EXERCICE 1:
Recopiez le passage de l'article sur l'attaque de Tokyo en commençant par « Pourquoi tout le » et en terminant par « un centre commercial. ».
EXERCICE 2:
Veuillez citer tous les noms propres de lieux liés à l'incident qui figurent dans l'article sur l'attaque de Tokyo.

TEXTE DE LECTURE:
··········

Pourquoi tout le monde parle de l’attaque du centre commercial de Tokyo ?

actualité maroc

À première vue, l’affaire peut sembler mineure.

 

Une vingtaine de personnes hospitalisées après qu’un homme a pulvérisé une substance irritante dans un centre commercial.

 

Pas de victimes mortelles.

 

Pas d’attentat de grande ampleur.

 

Alors pourquoi cette histoire fait-elle le tour du monde ?

 

 

Parce que cela s’est produit à Tokyo.

 

Et au Japon, ce genre d’incident reste extrêmement rare.

 

Le pays est régulièrement classé parmi les plus sûrs de la planète, avec des taux de criminalité très faibles comparés à ceux des grandes métropoles occidentales.

 

Quand une attaque provoque la panique dans un lieu public, cela devient immédiatement un événement national.

 

 

Mais ce qui intrigue encore davantage, c’est l’endroit choisi.

 

L’incident s’est produit dans le quartier de Ginza, l’un des plus prestigieux de Tokyo.

··········

(Entrées enregistrées)
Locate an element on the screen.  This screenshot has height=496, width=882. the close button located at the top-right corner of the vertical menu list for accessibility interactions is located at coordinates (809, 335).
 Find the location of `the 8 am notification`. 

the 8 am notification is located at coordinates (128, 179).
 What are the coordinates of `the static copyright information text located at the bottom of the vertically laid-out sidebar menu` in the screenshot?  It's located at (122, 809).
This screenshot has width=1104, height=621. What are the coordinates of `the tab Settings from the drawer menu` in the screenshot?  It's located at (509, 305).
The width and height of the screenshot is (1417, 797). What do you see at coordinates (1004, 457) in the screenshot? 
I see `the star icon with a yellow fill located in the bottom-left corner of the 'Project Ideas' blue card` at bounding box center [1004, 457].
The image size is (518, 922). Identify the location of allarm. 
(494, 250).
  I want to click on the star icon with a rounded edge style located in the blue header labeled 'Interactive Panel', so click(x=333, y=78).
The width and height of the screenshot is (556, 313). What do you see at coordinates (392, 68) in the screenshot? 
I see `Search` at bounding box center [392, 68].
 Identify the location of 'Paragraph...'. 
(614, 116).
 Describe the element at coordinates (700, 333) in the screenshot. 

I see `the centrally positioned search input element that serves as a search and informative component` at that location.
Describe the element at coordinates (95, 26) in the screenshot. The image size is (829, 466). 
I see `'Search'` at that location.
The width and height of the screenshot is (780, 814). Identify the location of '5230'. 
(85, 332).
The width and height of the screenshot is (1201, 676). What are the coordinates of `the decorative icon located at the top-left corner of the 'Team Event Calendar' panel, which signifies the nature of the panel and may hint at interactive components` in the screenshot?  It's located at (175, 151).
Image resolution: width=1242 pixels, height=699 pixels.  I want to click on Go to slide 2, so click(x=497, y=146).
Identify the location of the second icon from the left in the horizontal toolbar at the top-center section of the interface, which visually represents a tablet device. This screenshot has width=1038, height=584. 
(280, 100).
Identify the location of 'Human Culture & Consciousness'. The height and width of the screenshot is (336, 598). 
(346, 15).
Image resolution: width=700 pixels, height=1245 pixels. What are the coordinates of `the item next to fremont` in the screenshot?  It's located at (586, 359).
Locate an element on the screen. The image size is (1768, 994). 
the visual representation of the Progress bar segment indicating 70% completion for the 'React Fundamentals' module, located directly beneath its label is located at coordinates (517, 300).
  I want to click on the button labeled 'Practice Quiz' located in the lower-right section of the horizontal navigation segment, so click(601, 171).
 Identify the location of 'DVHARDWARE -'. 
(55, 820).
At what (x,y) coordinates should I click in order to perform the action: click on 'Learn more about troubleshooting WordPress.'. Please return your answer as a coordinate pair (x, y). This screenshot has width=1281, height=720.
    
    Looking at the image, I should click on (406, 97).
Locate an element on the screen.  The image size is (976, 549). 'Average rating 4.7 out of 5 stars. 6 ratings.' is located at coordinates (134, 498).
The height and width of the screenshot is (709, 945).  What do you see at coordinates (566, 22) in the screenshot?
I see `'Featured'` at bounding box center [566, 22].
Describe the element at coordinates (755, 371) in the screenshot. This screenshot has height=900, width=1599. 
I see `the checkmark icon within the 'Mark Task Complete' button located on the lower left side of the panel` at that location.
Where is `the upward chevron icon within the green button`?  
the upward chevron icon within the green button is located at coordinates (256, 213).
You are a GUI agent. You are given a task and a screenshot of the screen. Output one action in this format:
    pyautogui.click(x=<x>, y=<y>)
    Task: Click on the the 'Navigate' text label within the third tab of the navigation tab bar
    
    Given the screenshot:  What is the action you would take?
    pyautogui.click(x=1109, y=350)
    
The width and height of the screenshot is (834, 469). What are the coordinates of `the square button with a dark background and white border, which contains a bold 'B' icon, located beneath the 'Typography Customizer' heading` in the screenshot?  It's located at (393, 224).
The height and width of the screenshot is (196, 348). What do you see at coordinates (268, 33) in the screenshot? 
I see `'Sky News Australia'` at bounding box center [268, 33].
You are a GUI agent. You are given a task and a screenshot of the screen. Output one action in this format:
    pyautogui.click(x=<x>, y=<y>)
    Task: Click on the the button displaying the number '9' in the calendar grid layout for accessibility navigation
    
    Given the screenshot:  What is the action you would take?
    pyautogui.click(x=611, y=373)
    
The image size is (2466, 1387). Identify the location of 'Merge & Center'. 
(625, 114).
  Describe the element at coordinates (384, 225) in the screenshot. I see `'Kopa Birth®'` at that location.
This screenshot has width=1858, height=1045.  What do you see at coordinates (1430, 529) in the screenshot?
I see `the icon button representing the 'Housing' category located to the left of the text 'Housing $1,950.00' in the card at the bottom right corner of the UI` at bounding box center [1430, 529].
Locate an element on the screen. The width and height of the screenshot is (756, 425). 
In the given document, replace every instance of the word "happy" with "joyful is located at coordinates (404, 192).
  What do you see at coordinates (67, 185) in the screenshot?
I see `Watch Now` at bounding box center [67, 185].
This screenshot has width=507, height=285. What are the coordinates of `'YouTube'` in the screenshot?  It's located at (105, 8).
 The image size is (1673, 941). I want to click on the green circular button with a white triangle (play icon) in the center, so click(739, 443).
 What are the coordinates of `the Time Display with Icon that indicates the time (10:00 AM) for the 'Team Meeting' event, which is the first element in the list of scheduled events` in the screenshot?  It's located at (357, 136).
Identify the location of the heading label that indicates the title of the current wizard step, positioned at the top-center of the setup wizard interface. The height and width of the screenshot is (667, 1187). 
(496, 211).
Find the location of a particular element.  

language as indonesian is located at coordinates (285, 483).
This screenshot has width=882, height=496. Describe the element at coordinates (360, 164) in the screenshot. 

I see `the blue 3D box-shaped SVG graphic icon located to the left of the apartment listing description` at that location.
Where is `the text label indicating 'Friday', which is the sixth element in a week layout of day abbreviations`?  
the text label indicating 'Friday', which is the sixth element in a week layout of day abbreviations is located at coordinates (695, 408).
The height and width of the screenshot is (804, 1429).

··········

RÉPONSE 1:
Pourquoi tout le monde parle de l’attaque du centre commercial de Tokyo ?

actualité maroc

À première vue, l’affaire peut sembler mineure.

 

Une vingtaine de personnes hospitalisées après qu’un homme a pulvérisé une substance irritante dans un centre commercial.

RÉPONSE 2:
Tokyo, Japon, Ginza